Na Venezuela, Chávez tentou fazer emendas à constituição para consolidar o próprio poder. Apesar de sua popularidade e seus esforços para intimidar a oposição, os venezuelanos não quiseram entregar as rédeas de sua democracia. Agora, Chávez foi obrigado a abreviar sua visão de "socialismo do século 21" e focar-se, em vez disso, em objetivos mais práticos como conter a inflação e a corrupção.
O presidente Pervez Musharraf nunca priorizou investimentos na sociedade civil paquistanesa -preferiu usar os benefícios da ajuda americana para reformar as forças armadas, reprimir a imprensa e o judiciário e combater a dissensão. A podridão do sistema o atingiu antes mesmo do assassinato de Bhutto, mas agora fugiu de seu controle. Musharraf pode vir a ser removido do cargo se não abordar essas preocupações.

E no Quênia, a convicção que as eleições foram fraudadas serviu de fagulha que acendeu um fogo de ira étnica contra os kikuyus, que controlaram a política queniana desde 1963, apesar de serem apenas 22% da população. Centenas de quenianos foram mortos na violência que se seguiu, dezenas de milhares foram desalojados e a fama do Quênia de ser uma história de sucesso na África foi fortemente abalada.
As outras nações, vendo esses eventos de longe, talvez os vejam como incidentes isolados, desconectados um do outro e do mundo mais amplo. Mas os dramas desses quatro países detêm lições para todos nós. Eles nos lembram que o apoio popular a um líder não é o mesmo que legitimidade popular; que mesmo na sociedade mais oprimida, o povo tem um limite quando atura os abusos do governo; que quando essa avalanche de fúria é liberada, é difícil controlá-la; e que regimes autocráticos podem parecer fortes por fora, mas são frágeis diante da inquietação.

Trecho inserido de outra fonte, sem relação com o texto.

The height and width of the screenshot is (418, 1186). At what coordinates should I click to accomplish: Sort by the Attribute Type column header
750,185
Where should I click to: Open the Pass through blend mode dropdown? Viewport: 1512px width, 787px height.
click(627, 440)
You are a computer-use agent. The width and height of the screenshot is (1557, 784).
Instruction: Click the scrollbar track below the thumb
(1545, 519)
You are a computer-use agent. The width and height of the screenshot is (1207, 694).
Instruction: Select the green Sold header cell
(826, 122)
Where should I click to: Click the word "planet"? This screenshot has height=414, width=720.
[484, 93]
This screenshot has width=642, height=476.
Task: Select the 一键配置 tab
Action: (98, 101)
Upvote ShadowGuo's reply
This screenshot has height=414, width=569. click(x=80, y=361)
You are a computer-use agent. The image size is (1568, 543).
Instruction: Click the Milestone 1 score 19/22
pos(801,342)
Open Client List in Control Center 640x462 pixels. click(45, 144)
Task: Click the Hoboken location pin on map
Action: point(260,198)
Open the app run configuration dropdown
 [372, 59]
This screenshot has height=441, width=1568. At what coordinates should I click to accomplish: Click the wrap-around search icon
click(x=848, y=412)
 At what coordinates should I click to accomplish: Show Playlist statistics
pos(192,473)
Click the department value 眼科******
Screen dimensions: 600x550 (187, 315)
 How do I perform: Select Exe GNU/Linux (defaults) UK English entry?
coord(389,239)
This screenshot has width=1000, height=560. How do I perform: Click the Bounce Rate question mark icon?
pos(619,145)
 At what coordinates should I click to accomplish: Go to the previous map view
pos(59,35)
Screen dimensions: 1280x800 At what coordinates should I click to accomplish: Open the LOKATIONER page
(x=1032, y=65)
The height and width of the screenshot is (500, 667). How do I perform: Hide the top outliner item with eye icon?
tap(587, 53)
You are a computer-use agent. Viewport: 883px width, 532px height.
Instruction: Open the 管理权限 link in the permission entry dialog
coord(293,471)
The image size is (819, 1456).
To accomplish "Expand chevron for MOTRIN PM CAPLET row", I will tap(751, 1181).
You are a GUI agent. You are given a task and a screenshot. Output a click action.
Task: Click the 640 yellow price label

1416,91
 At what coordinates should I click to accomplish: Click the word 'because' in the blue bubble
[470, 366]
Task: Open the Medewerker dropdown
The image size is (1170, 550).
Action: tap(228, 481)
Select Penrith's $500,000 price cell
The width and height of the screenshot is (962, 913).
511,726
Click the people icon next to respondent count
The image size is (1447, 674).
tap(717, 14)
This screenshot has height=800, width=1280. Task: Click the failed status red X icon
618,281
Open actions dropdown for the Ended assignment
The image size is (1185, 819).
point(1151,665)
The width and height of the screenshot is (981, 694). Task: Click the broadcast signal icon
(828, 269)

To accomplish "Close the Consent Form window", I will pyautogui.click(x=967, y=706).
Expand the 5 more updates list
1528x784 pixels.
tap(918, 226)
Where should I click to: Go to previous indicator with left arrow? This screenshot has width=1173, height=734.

Como costumava dizer o presidente Bill Clinton: um aperto forte é sinal de mão fraca.
A estabilidade duradoura não pode ser imposta. Só pode ser alcançada pela democracia. E uma democracia saudável exige muito mais que eleições livres ou um líder duro. O que é necessário é respeito ao Estado de direito e instituições sólidas -inclusive mídia livre, judiciário independente, organizações da sociedade civil vibrantes, legislativo profissional e canais legítimos para oposição e dissensão -para que as pessoas tenham meios de expressar frustrações e de responsabilizar seus líderes.
Tome a Rússia, por exemplo. O presidente Vladimir Putin tem popularidade invejável, presidindo em tempos de crescente prosperidade e devolvendo o orgulho nacional russo. Ainda assim, ao longo do caminho, amordaçou a mídia, enfraqueceu e autonomia parlamentar, neutralizou a oposição e reprimiu organizações não governamentais -e, como argumentaram Micahel McFaul e Kathryn Stoner-Weiss, "em termos de segurança pública, saúde, corrupção e a segurança de direitos de propriedade, os russos hoje estão em pior situação do que estavam há uma década."

E se os preços do petróleo caírem, ou a economia russa parar? Quais serão as perspectivas de estabilidade na Rússia então?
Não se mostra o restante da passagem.